Parin lädt zur Fischsuppe

Pierre Franzen, Redaktor der Zeitschrift «Widerspruch», mit dem ich wegen eines Textes telefoniere, kommt eben von der Gedenkfeier für die Psychoanalytikerin Goldy Parin-Matthèy († 25.04.1997) und erzählt: Ihr Lebenspartner, der Psychoanalytiker Paul Parin, habe an der Feier selber gesprochen, ausgehend von einem Text seiner Frau. Darin sei eine Art «Radikalsoziologie einer anarchistischen Subkultur der Greise und Greisinnen» entworfen worden.

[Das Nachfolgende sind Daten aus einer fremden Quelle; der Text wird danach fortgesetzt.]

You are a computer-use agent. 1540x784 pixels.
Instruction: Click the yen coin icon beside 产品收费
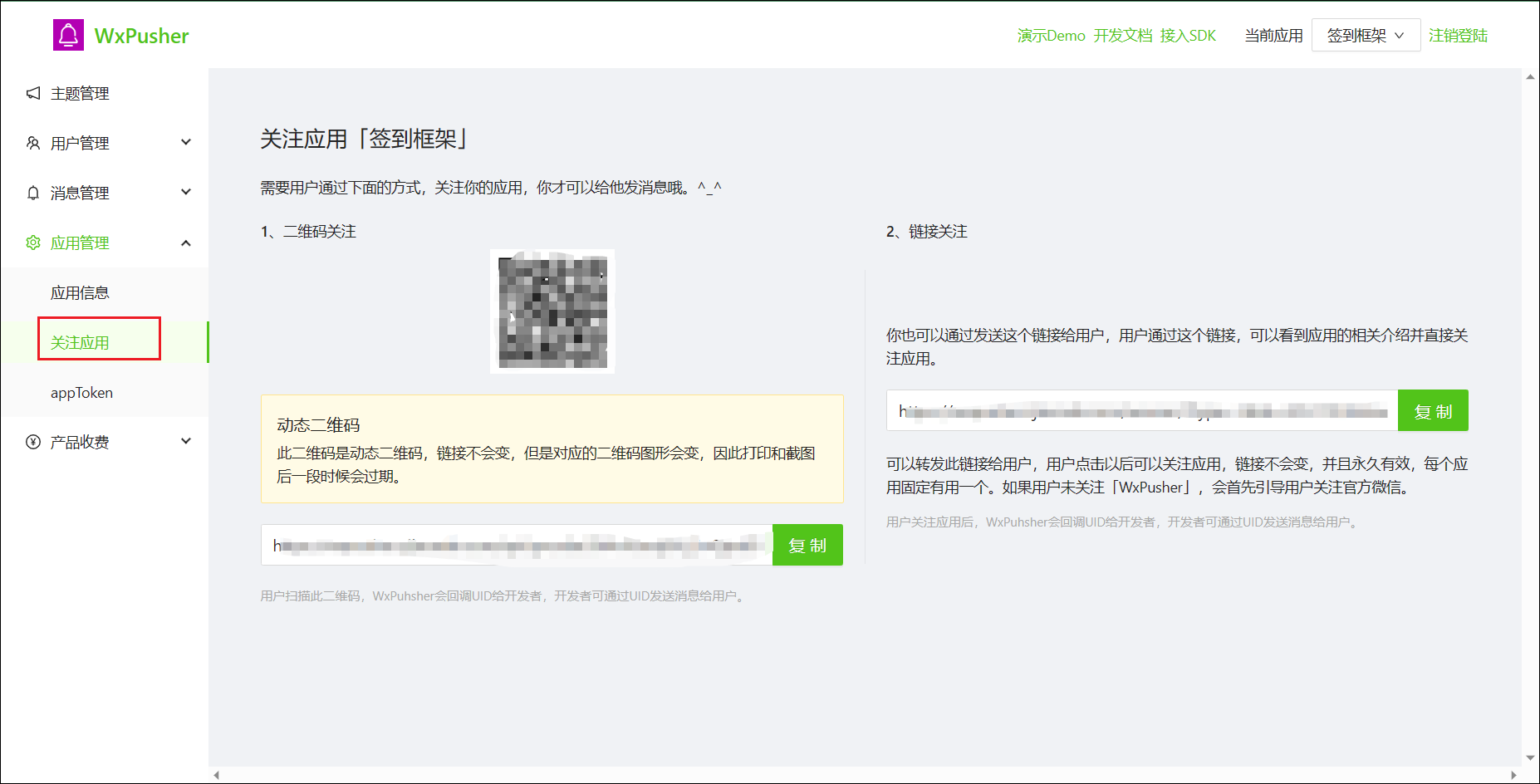click(x=33, y=442)
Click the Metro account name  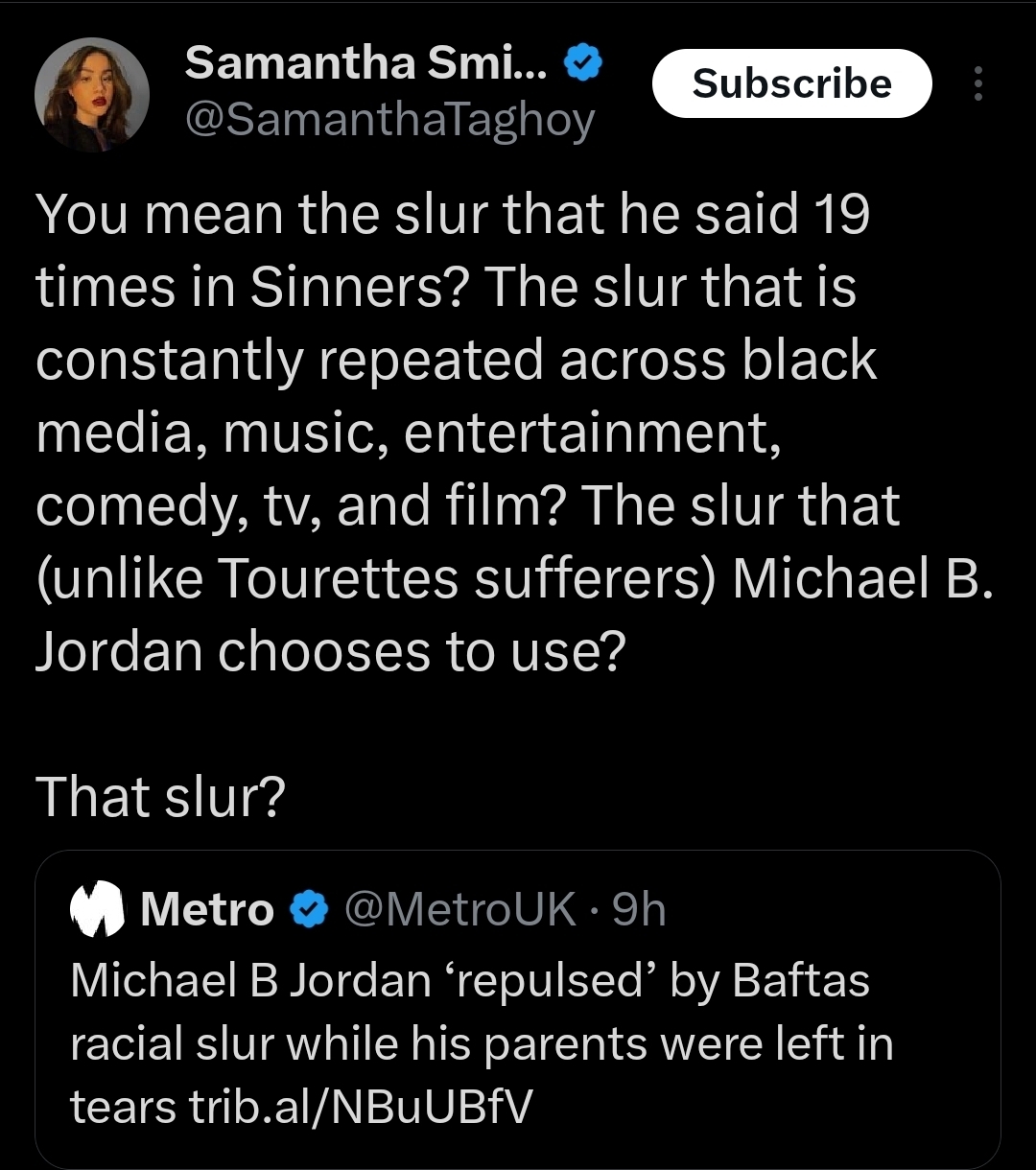tap(206, 909)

Parins Auftritt sei in seiner antidepressiven Wirkung berührend gewesen. Mit seinem Denken und seinem Stil habe er Liebe auszudrücken vermocht, die darin gegipfelt habe, dass er am Schluss seiner Ansprache – in der Kirche – die Trauergemeinde zu einer Fischsuppe eingeladen und dazu allen guten Appetit gewünscht habe.

(2.5.1997; 21.10.2005; 08.+10.11.2017; 30.06.2018)

 

Nachtrag

Ich bin Paul Parin nie persönlich begegnet, erinnere mich aber gerne an drei flüchtige Kontakte mit ihm: 1983 zitierte er unter Verweis auf «Zangger, 1981» in einem wissenschaftlichen Aufsatz den Begriff des «Stuporbürgers» und spielte damit auf einen meiner ersten WoZ-Beiträge an – «Hoffnung für die Welt» –, den ich unter dem Pseudonym des Jugendbewegten Anataol Jeremia Zangger veröffentlicht hatte. Anfang 1990 bedankte er sich mit einem freundlichen Brief für die Zusendung eines Exemplars des «Konvoluts». Und im Herbst 2004 war ich Zeuge eines grossartigen Auftritts des unterdessen 88jährigen Parins, der bei dieser Gelegenheit als erzählender Zeitzeuge sein 20. Jahrhundert Revue passieren liess.